Malaysian varsity maps 2000-year-old Gandhara civilisation in Peshawar

Thursday, July 11th, 2013 2:11:45 by

 

Pakistan High Commissioner to Malaysia Mr. Shahid Kiani has felicitated a team of 30 Malaysian researchers who recently carried out a seminal study of the 2000-year-old Gandhara civilization in Peshawar.

“Pakistan is home to some of the world’s greatest and oldest civilizations and the Gandhara civilization which flourished in north west of Pakistan some 2000 years ago, is one of them and it is great to learn about researchers from Malaysia to go to Peshawar and map the remains of this rich civilization,” he said in a statement on the return from Pakistan of a 30-member team led by Prof Mokhtar Saidin, Director of the Centre for Global Archaeological Research (CGAR) of University Sains Malaysia’ (USM) which conducted this month-long research as part of the USM-University of Peshawar (UoP) framework signed on April 3.

The research team visited Peshawar from June 4 until July 2, 2013 and mapped the famous Kashmir Smast site besides studying its early civilisation, prehistory and reconstruction of the palaeoenvironment there.

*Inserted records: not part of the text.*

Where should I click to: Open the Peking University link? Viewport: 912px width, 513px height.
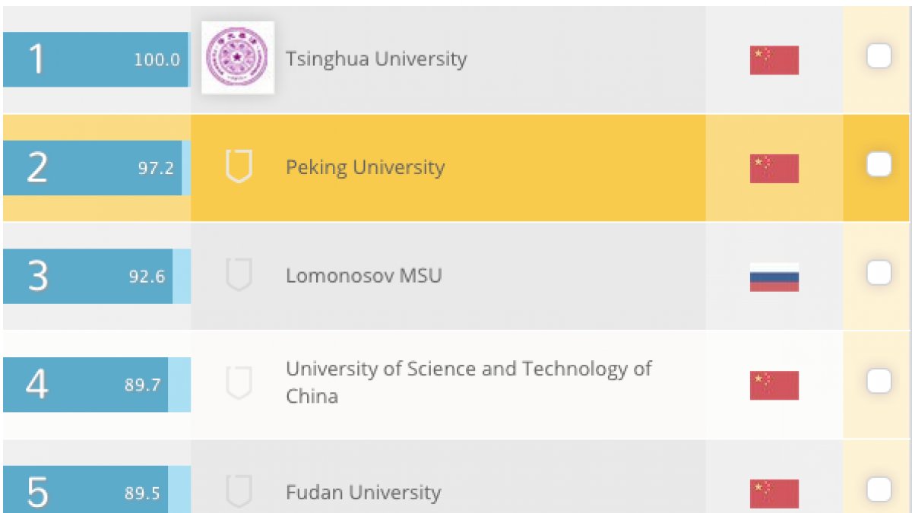(365, 167)
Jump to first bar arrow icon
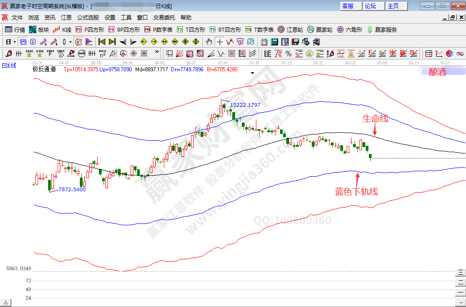This screenshot has height=307, width=466. [102, 42]
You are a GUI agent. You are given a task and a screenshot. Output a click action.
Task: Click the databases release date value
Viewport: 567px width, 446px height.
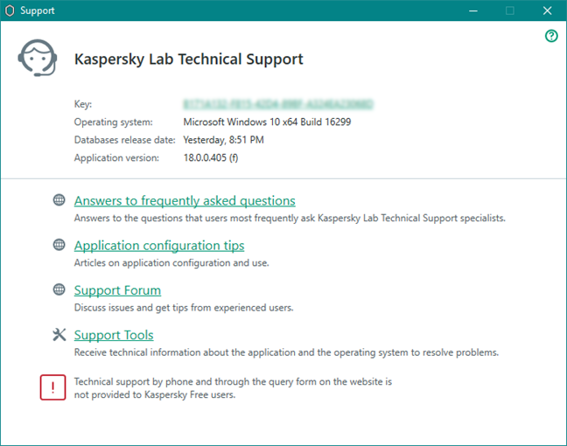[223, 140]
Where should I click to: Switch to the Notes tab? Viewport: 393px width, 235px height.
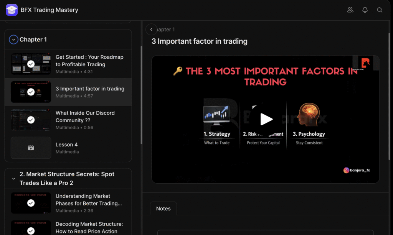(163, 209)
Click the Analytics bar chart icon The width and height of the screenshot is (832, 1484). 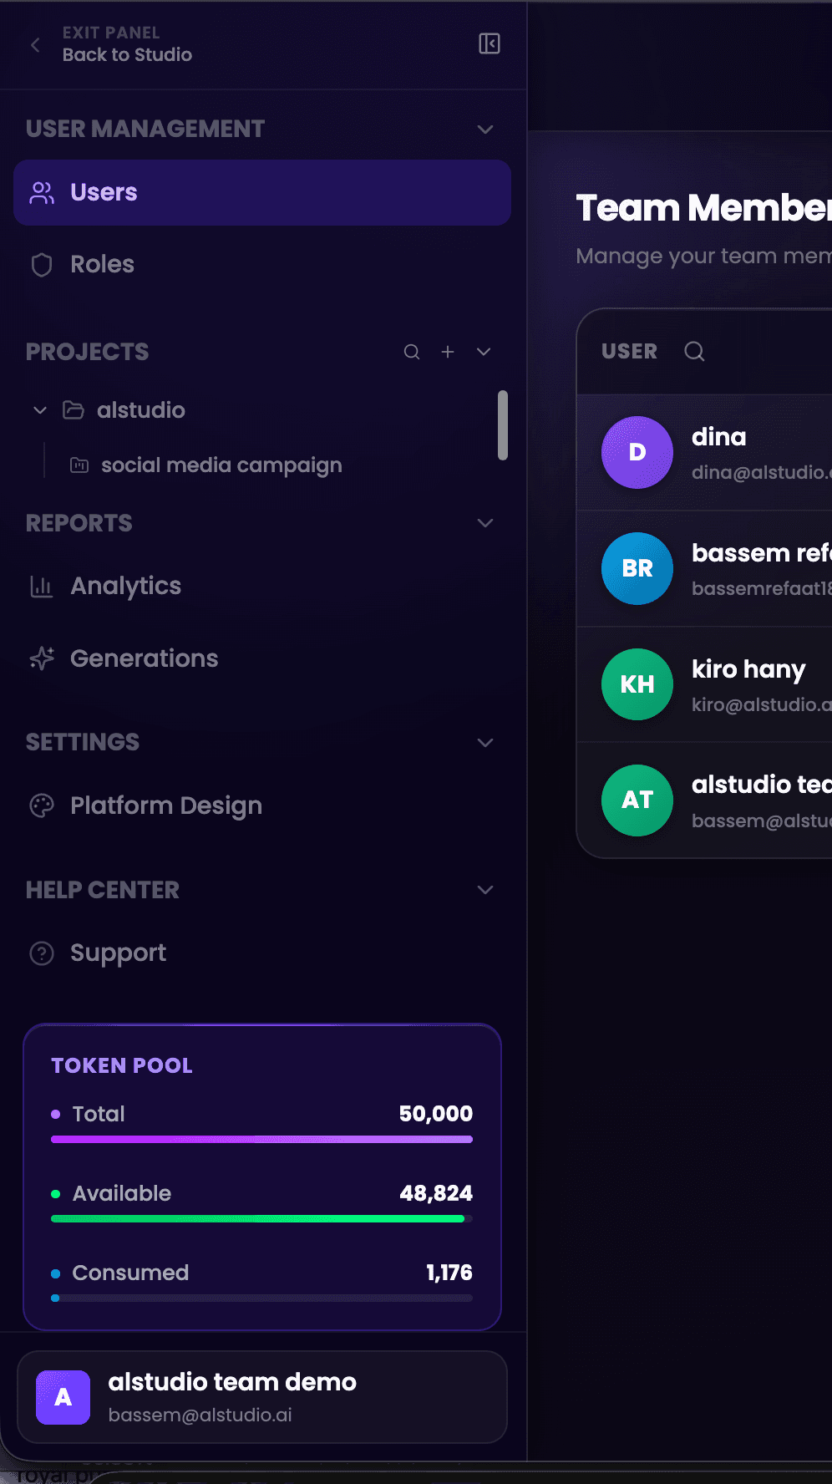tap(42, 587)
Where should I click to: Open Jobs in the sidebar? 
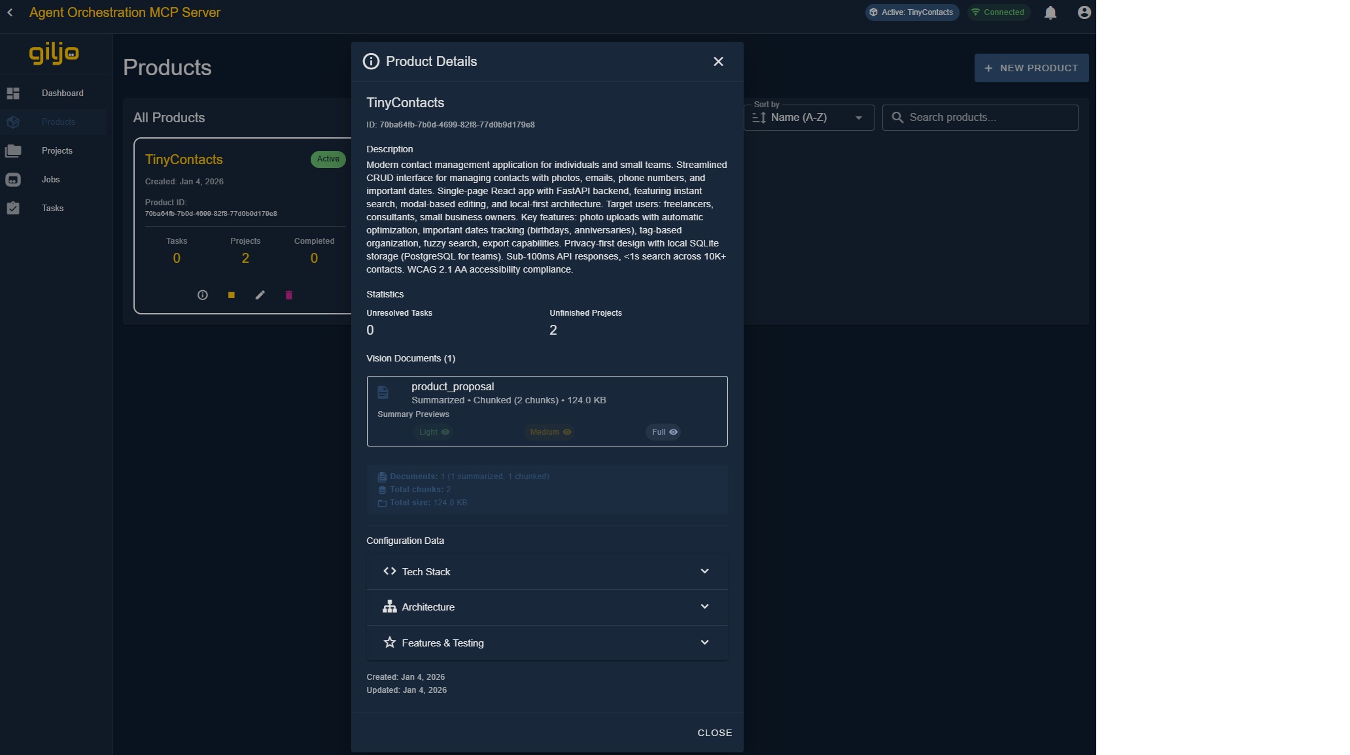[x=50, y=179]
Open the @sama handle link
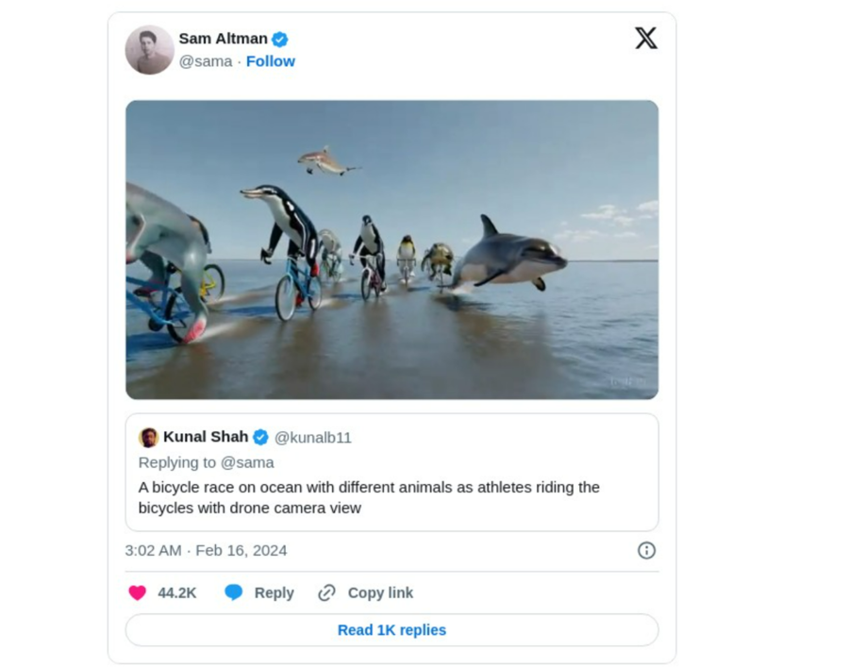The width and height of the screenshot is (849, 668). tap(206, 61)
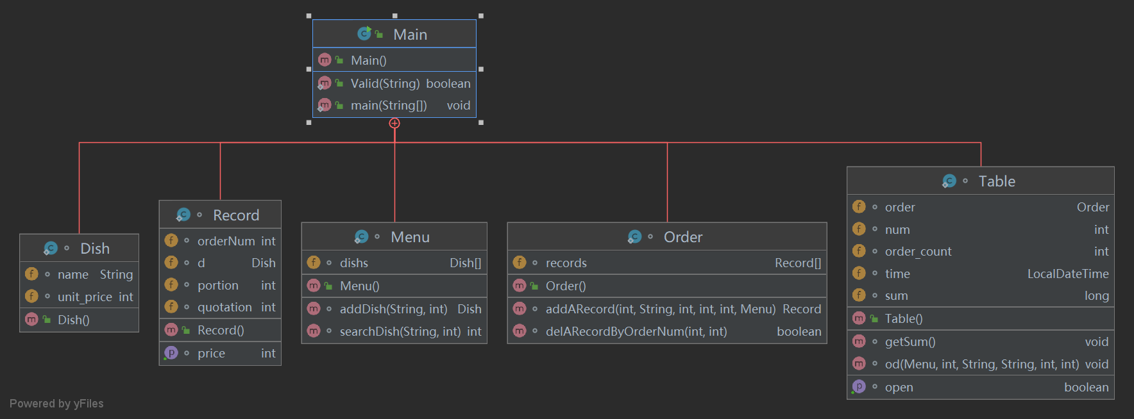
Task: Click the field icon beside records
Action: [x=520, y=263]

Mr. Shahid Kiani welcomed the research, calling it historic and epoch-making, given the new insights it had provided into the great Gandhara civilisation. He said Pakistan would continue to welcome such initiatives and further encourage academic exchanges and collaborations between Pakistani universities and their counterparts elsewhere in the world to bring out new facets of the rich civilizations which had flourished for centuries in the areas constituting Pakistan.

CGAR director Prof Mokhtar Saidin also hailed the project which allowed the university an opportunity in the studies of early civilisation, prehistory and reconstruction of the palaeo-environment there. The team did a complete magnetic anomaly mapping of the Kashmir Smast Cave (Great Cave), Kashmir Smast monastery, spring water tank and great water tank to identify their future research potential.

During the mapping exercises, the team made two discoveries of Gandhara stone tools inside the UoP campus and an ‘adze’ stone tool at the Kashmir Smast site. The results of the preliminary studies prove the importance of Kashmir Smast in the prehistoric period and early civilisation.